Insufficient memory to satisfy memory quota


Below is the error we’re getting from the operator:

time=“2020-02-24T21:55:12Z” level=error msg=“Cluster setup failed: still failing after 5 retries: [Server Error 400 (psqp1216-cb1-0000.psqp1216-cb1.playground-psrin14.svc:8091/node/controller/setupServices): [error - insufficient memory to satisfy memory quota for the services (requested quota is 2560MB, maximum allowed quota for the node is 2457MB)]]” cluster-name=psqp1216-cb1 module=cluster

Where is this 2457 MB number coming from?


Well containers have to be running somewhere and those hosts only have a finite size. You can see this for yourself with the kubectl describe nodes command:

Name:               gke-penguin-default-pool-def03ee4-t14v
Roles:              <none>
  attachable-volumes-gce-pd:  127
  cpu:                        4
  ephemeral-storage:          98868448Ki
  hugepages-2Mi:              0
  memory:                     3630500Ki
  pods:                       110
  attachable-volumes-gce-pd:  127
  cpu:                        3920m
  ephemeral-storage:          47093746742
  hugepages-2Mi:              0 
  memory:                     2584996Ki
  pods:                       110

Containers aren’t VMs, so they see the underlying host’s resources, not what you set any limits to. Containers interfere with one another (aka noisy neighbors), so one container may be stealing all the memory you expect to be available for another.

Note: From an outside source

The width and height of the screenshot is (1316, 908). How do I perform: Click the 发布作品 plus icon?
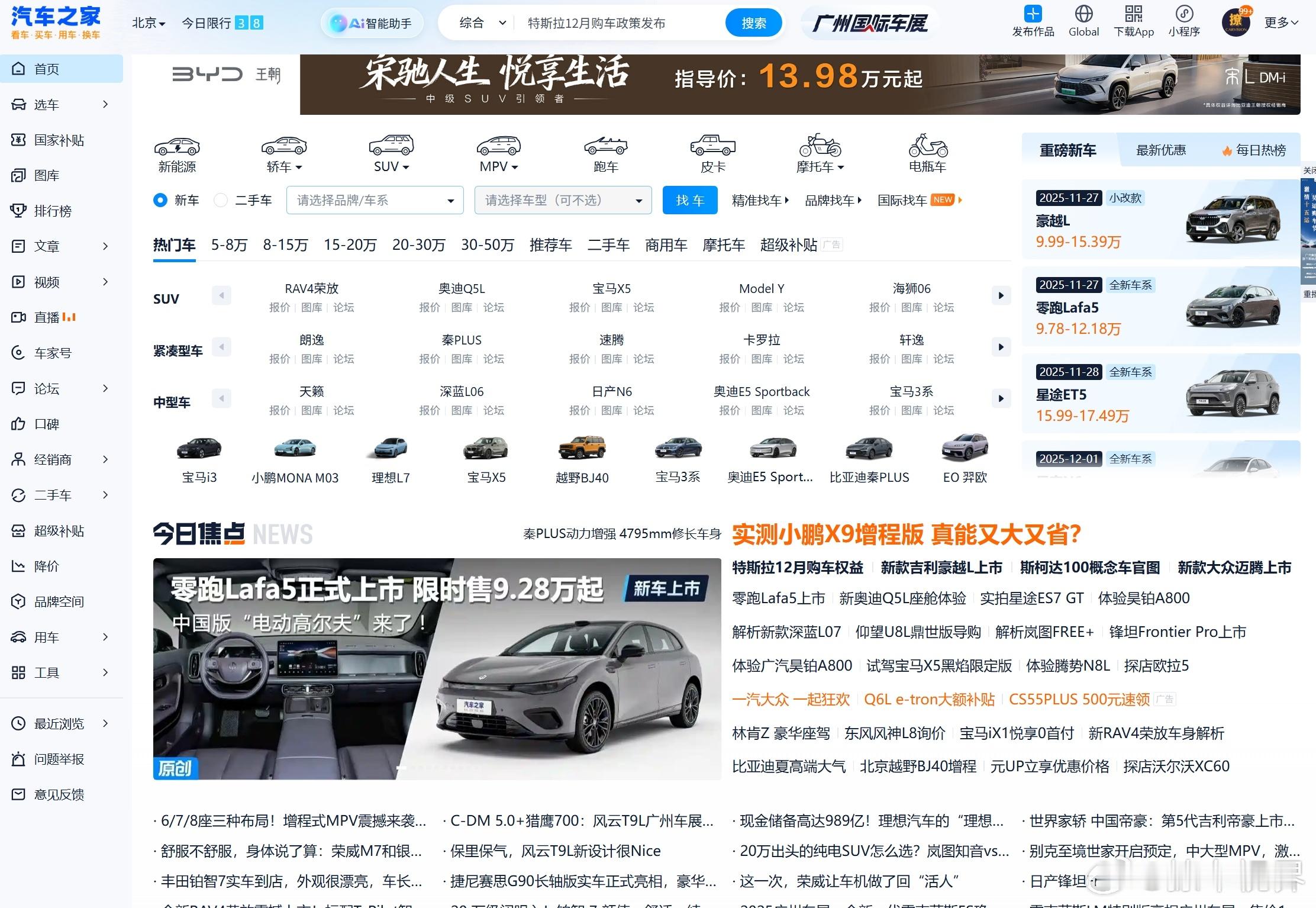click(x=1033, y=14)
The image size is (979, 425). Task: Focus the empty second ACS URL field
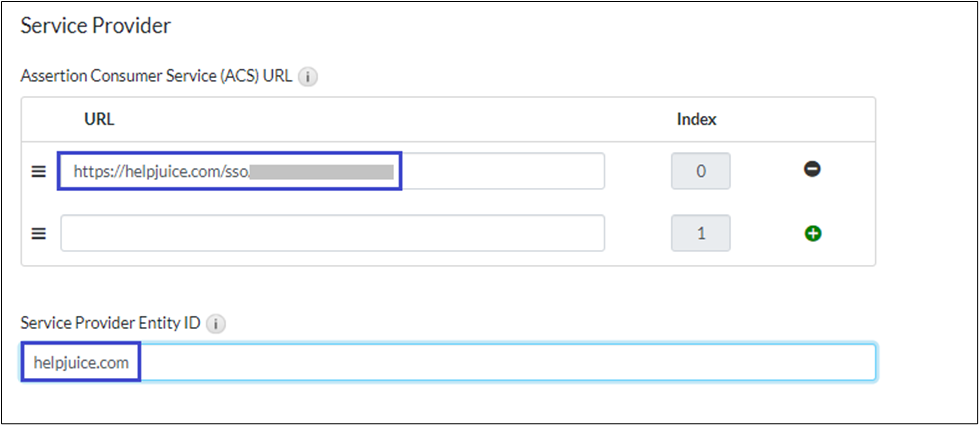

Containers are assigned resources limits and requests, which is what they get.
Why isn’t kubernetes scheduling on the node that has the resources?
What QoS class is used while scheduling the pod? Can we change it?

Actually Kubernetes is working perfectly fine. As far as Kubernetes is concerned it sees N memory available, you have told it to use M for the pod. Now it may look like N > M which is totally fine for Kubernetes scheduling, however if you read the Couchbase server documentation, somewhere you will note that it has an overhead

Your memory allocations equations are subject to the additional formula M = Ms + overhead, (where Ms is the total allocation for services running on that container, and O is ~20% I think). So while you may want a 1Gi pod, with 512Mi for data and 512Mi for index, the reality is Couchbase server will go, actually no, I need (512 + 512) * 1.2 = 1126Mi.

Pod priority classes can be set in Operator 2.0 onward.